Hybrid approach — universal core, Claude extras:

  • Write the main instructions using generic language ("read the file", "search for")
  • Add a clearly marked section for Claude-specific optimizations
  • This degrades gracefully: other agents follow the generic instructions, Claude gets the enhanced version

Cross-Platform Gotchas

Tool References

Claude has named tools (Read, Edit, Bash, Grep, Glob). Other agents have different tool names or capabilities. In universal skills:

  • Don't: "Use the Read tool to examine the file"
  • Do: "Read the file at path/to/file"
  • Don't: "Use the Bash tool to run..."
  • Do: "Run the following command: ..."

Agents map natural language to their own tool implementations. Let them.

User Preferences

  • No license field — skip unless explicitly requested
  • No metadata.author — skip attribution unless explicitly requested
  • Knowledge delta — see section below
  • Compatibility field — use it when the skill needs specific tools (git, docker, language runtimes). Skip it for pure-knowledge skills
  • Fetch the spec, don't memorize it — the spec may evolve. When in doubt, fetch https://agentskills.io/specification for current details

The Knowledge Delta Principle

Two tests for a skill's content:

  1. Would an agent get this wrong without it? If the agent would produce the wrong outcome, include it.
  2. Would an agent do this differently each time? If there are multiple valid approaches and you want a specific one followed consistently, include it.

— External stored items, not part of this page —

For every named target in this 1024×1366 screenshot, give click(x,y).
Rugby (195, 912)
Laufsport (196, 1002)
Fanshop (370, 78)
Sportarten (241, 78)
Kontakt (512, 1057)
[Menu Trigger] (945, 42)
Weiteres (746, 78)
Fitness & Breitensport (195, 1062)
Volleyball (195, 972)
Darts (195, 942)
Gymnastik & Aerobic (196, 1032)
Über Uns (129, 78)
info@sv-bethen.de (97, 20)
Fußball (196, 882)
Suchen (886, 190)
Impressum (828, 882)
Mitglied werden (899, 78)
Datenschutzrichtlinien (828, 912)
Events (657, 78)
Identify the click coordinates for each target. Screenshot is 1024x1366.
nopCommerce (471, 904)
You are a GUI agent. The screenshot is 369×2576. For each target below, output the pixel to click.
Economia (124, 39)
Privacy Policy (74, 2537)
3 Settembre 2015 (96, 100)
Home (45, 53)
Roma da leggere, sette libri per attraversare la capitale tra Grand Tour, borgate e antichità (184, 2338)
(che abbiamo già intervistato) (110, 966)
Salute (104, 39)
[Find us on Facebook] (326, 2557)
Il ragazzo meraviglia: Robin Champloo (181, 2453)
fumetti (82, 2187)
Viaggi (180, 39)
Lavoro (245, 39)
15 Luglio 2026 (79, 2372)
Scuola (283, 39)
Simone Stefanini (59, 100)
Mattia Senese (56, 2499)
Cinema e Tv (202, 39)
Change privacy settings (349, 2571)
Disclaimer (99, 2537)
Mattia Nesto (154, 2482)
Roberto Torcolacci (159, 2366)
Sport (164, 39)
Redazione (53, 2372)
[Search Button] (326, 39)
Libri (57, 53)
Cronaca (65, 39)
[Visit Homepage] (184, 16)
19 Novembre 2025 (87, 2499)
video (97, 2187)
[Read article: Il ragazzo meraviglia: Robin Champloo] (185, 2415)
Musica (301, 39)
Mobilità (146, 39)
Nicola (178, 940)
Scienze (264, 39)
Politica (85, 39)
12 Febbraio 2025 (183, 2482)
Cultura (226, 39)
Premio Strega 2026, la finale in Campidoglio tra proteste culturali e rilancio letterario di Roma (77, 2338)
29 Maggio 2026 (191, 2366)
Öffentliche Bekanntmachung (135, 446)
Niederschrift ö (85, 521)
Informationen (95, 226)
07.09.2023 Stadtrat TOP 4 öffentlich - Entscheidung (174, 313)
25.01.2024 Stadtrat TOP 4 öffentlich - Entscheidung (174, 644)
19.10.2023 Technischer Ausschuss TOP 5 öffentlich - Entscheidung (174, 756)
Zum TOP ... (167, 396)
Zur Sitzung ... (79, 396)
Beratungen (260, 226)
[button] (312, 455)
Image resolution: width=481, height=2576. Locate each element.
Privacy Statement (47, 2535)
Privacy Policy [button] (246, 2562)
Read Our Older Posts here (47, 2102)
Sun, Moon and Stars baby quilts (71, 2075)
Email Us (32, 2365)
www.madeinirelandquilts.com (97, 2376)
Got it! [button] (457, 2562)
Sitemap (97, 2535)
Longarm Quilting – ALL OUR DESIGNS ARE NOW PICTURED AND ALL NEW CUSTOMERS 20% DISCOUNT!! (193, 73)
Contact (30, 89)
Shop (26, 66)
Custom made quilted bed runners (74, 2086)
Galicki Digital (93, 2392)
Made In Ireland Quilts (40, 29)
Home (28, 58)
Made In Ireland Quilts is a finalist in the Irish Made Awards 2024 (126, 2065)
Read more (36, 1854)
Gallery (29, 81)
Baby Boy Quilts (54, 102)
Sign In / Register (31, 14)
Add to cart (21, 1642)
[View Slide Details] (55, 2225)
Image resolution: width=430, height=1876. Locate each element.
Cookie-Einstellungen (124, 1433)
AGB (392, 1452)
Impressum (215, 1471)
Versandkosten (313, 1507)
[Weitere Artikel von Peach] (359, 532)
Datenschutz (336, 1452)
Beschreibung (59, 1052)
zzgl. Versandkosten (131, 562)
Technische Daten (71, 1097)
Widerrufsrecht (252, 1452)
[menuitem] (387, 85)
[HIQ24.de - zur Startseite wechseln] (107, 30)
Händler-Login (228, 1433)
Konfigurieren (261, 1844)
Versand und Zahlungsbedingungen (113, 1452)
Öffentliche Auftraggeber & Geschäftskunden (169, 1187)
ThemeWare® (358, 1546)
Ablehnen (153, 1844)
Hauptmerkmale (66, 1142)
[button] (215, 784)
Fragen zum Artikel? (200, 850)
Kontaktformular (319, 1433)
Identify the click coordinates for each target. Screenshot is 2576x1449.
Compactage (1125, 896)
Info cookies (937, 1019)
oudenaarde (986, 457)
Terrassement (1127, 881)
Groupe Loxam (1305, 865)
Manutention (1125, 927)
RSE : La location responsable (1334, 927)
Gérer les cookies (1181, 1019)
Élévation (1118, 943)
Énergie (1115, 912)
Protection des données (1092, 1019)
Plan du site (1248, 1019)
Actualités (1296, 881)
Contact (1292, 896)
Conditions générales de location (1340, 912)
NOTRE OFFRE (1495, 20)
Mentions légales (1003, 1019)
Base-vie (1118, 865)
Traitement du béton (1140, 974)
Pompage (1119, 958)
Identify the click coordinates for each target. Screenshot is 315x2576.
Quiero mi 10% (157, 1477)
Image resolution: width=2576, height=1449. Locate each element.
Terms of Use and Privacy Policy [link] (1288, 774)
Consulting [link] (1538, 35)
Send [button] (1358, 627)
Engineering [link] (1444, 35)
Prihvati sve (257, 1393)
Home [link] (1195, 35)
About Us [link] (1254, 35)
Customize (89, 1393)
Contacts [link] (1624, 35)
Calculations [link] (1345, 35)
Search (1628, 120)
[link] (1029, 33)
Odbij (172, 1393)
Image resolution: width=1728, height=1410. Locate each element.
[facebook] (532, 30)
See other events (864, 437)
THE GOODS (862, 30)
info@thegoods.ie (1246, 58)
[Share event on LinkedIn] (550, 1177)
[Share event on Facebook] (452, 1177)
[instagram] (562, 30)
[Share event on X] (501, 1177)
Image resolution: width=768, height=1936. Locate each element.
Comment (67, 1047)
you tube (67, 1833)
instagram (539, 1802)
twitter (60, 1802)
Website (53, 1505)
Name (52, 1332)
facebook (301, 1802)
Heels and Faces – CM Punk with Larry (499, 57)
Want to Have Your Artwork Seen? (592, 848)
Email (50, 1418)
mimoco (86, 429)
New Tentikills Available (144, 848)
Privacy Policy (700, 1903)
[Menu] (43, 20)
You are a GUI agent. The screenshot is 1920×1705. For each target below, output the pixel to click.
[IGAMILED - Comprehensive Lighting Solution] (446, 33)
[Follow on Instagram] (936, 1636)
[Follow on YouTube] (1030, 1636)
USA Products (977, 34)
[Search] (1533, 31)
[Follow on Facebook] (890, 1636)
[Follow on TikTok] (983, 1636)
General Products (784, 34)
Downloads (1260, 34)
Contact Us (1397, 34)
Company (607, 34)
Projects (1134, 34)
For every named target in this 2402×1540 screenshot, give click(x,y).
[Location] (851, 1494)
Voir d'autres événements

Include: user-specific preferences and workflows (the user's preferred approach when multiple valid ones exist), edge cases agents would miss, decision frameworks for ambiguous situations, post-training technology, integration patterns specific to this project.

Exclude: basic commands for well-known tools, standard workflows, general best practices, anything expressible as a single sentence (put in CLAUDE.md or equivalent instead), directory structures or file listings discoverable from the filesystem.

Applying the test honestly: Claude has a strong tendency to assume it knows whether something is a real problem rather than actually verifying. When evaluating whether guidance is needed, fetch the relevant official docs and check against real behavior before concluding "the agent already knows this." If you skip verification, you will cut guidance that is actually load-bearing.

Skill Self-Containment

When a skill is loaded, it may be the only guidance the agent has. If the skill needs a piece of knowledge to do its job, that knowledge must be in the skill — not in a sibling skill the agent may not have loaded. Duplicate shared guidance across skills rather than cross-referencing it. Referencing another skill to route to it ("for skills, use agent-skills") is fine — that's a handoff, not a dependency.

Cross-Client Skill Discovery

.agents/skills/ is the adopted cross-client skill discovery path. Codex and Gemini CLI read it natively; Claude Code does not — skills there must be symlinked or copied into .claude/skills/. Skills placed there are discoverable by other supporting agents without client-specific directories:

Scope Path Purpose
Project .agents/skills/<skill-name> Cross-client interoperability
Project .<client>/skills/<skill-name> Client-specific only

When creating or updating a plugin that bundles skills, consider whether any skills are purely knowledge-based and could live in .agents/skills/ for broader reach. Claude-specific skills (those using hooks, sub-agents, or plugin infrastructure) should stay in .claude/skills/ or the plugin directory.

User Preference: name and description Are Required

The AgentSkills spec requires name and description; Claude Code treats them as optional. Always include both. Treat them as required regardless of what any individual agent's docs say.